"Of course I do. I want to know why she took such a turn for the worse on the one night I left the castle."
"She'd been steadily declining." He turned to Aric. "You recall her condition when she first came here. You told me you'd feared she wouldn't survive the journey. I kept her alive for months more. When she passed, it was a mercy."
Though Aric had in fact found her in dire straits, I demanded of Paul, "Did you show her mercy?"
Meeting my eyes, he solemnly said, "I would never hurt anyone under my care. Never."
He was so freaking believable. So why didn't I buy any of this?
Aric gazed down at my face. "Let us leave and discuss things."

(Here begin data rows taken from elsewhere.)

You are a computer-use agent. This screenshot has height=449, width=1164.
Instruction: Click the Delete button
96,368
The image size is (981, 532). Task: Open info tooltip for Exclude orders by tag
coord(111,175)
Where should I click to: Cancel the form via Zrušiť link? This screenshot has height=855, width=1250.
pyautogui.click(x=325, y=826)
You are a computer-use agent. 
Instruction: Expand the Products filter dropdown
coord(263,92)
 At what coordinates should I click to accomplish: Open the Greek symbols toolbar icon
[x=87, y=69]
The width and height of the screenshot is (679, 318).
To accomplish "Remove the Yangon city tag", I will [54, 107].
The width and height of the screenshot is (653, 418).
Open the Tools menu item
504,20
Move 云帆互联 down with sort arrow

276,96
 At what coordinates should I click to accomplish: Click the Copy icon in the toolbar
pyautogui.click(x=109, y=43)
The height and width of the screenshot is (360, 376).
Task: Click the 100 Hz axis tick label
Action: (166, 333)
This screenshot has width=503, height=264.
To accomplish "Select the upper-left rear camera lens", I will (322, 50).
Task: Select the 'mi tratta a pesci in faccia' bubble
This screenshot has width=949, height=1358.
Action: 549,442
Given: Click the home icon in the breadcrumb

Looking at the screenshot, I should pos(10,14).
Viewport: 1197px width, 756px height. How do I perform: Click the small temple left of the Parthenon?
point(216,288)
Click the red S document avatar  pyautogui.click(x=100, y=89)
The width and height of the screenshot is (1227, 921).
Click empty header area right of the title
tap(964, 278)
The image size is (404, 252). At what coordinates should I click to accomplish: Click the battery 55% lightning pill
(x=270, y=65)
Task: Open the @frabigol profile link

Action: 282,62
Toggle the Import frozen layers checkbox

Paul stood, addressing him: "Sir, you've always been fair to me. What do you want me to do? How can I make this right? I need to make this right."
God, he was good. Aric looked sympathetic. Not me. The tiny hairs on my nape rose. This is all an act.
"My wife and I will consider the situation at length. In the meantime, you'll be confined to your quarters."
My head whipped around. "What?" Not good enough. Aric had said he'd keep Paul locked up until I decided his fate. I'd decided.
Paul told me, "You've been through so much, Evie. If you need me to stay sequestered to feel comfortable, then I'll gladly do it."
Baring my claws, I said, "I need you out of our lives--"
Aric took my arm and squired me outside, then shut the door behind him. "I'll install a lock on this after I escort you back."
"Locking him up won't be enough! If he'll do this, what else is he capable of?"
"Sieva, I cannot fathom any motive for his actions."
"What if he is crazy?"
"What do you wish me to do? Execute someone for mental illness? After the apocalypse?"
I didn't want Aric to kill someone he believed was innocent or sick, but . . . "I know he's acting. I sense malice in him."
After a moment, Aric gave me a grave nod. "Then I will exile him. Once the blizzard passes."
I ground my molars. "You expect me to wait for the weather to break?"
"It would be a death sentence otherwise. How dangerous can he be, jailed in his room? What will a couple of days hurt?"
"What will they help? If you believed me, you would cut him down!" Inhaling for calm, I said, "I can't wrap my head around this. My husband, the one who applauded my judgment, is doubting me." I turned back toward our wing.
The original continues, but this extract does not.